Just thinking about it makes me shudder. My dad … He’d literally kill me if he found me trying to run off. I’m pretty sure of it.
“You don’t know my dad like I do.”
“I’m not scared of him,” he says, straightening his back and trying to look tough.
But there’s no bonfire here, and no amount of fire would ever fend off my dad. Brandon’s no match for him.
“No, but I am …” I say, gazing down at my feet.
“Why?” He grabs my face again, tilting it up. “Has he hurt you?” He balls his fist, teeth clenched together, the look on his face reminding me of Rocky before he pounded the shit out of his opponent. “Tell me the truth.”
I suck on my bottom lip and shake my head.
I can’t ever let them fight. Ever. Even if I have to lie.
My dad would probably kill Brandon if he had the chance.
“No,” I say.
He puts his hands around my waist again. “Come with me. I’ll protect you.”
I push him away again. “Stop. Don’t you get it? I can’t. My dad would kill me if he found me here with—”
I can’t finish my sentence.
Not without breaking his heart in the process.
But when our eyes meet, I know it’s already too late.
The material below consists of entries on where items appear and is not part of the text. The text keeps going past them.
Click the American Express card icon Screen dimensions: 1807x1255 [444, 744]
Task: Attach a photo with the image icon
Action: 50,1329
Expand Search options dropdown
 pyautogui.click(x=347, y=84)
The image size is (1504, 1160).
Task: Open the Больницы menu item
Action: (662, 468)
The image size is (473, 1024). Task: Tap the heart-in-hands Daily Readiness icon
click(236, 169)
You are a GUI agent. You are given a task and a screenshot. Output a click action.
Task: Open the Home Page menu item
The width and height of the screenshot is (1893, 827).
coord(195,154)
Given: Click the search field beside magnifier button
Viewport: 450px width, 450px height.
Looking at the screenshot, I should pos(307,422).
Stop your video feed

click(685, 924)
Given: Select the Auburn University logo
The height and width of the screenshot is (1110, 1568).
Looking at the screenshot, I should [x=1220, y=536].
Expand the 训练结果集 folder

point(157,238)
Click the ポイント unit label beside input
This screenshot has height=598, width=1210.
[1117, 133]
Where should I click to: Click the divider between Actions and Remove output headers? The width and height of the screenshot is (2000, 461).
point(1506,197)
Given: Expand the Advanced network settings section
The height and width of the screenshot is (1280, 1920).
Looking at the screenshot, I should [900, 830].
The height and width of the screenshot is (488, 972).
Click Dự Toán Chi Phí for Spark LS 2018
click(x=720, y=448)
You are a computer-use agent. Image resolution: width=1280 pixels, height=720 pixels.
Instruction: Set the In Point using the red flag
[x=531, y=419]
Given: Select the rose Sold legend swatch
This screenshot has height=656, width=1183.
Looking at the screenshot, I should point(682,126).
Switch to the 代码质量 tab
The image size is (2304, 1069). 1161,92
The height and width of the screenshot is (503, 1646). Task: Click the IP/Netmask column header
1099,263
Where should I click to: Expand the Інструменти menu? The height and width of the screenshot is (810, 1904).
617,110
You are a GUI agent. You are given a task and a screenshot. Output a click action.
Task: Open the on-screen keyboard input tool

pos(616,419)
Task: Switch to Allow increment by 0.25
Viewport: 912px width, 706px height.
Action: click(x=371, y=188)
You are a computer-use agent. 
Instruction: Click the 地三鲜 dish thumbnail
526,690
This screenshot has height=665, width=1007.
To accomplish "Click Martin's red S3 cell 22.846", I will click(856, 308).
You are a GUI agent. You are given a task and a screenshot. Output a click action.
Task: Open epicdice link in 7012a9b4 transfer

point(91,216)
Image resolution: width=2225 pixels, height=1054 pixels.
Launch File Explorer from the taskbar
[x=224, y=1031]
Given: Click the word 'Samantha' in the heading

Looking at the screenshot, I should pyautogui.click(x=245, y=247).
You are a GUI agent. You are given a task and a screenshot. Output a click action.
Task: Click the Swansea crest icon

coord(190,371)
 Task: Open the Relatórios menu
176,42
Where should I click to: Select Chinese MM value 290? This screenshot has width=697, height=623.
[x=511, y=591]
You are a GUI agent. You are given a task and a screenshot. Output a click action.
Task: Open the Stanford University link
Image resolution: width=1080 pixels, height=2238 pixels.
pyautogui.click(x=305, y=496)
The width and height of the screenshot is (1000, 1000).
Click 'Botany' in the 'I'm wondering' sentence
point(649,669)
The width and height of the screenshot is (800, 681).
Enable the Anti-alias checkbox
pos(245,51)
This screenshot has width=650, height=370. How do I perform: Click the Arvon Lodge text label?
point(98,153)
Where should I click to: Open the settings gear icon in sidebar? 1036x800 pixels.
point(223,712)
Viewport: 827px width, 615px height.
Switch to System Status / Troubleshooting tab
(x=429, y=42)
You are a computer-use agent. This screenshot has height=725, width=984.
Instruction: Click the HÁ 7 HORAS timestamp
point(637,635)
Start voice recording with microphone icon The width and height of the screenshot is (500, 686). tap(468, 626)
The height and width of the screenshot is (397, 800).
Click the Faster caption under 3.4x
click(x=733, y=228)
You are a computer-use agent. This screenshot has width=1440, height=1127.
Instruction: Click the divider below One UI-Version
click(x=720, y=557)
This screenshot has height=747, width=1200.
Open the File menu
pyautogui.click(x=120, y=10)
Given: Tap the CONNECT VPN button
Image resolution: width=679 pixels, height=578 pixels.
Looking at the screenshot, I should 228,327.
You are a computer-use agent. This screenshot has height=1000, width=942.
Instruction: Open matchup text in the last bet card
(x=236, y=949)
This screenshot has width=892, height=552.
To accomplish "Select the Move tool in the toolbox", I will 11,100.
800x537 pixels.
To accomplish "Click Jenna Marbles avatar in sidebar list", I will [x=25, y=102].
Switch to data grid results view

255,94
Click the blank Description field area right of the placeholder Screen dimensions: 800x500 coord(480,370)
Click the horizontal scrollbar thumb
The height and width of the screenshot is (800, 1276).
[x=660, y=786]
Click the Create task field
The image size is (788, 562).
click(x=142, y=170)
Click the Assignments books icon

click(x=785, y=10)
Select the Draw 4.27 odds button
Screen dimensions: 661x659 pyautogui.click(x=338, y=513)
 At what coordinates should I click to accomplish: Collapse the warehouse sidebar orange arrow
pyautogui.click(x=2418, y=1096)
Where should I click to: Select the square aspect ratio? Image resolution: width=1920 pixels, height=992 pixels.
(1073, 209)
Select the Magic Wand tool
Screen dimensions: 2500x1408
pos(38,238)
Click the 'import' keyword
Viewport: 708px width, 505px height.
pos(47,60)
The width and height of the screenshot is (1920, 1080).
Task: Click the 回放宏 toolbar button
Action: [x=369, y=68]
I see the poison seeping into his eyes.
I injected it straight into his veins.
Fuck.
“With what?” he hisses.
Is he really going to make me say it out loud? Is that how he wants this to end? Would this make it easier for him to leave? To hate me?
“Say it. Say the word, goddammit!” he yells, grabbing my arms.
Maybe it’s for the best.
“Redskin.”
His nostrils flare as he practically sucks up the word while licking on his bottom lip. The pain oozes from his dark eyes until nothing but suffering is left … all those years and all those people judging him for who he is and how he was born have left their mark.
And now I stomped on the tiny bit of hope he had left.
Crushed it with my very words.
Just like his soul.
“Don’t make me hate you, Dixie.”
I don’t reply. There’s nothing to say. Taking it back would mean lying, and he deserves better than that.
We both deserve better. We deserve to live.
My dad would kill us both if he found us here, making out in his shed … forging plans to escape this life.
And I don’t want Brandon to die. I like him too much to allow that to happen. I’d never forgive myself.
If he hates me for it, then so be it.
“You’ll regret this,” he barks, turning away from me.
I already do. But there’s no point in trying to undo what I’ve done. There’s no way to turn back time, or take it back, or suck back the words and pretend they don’t exist.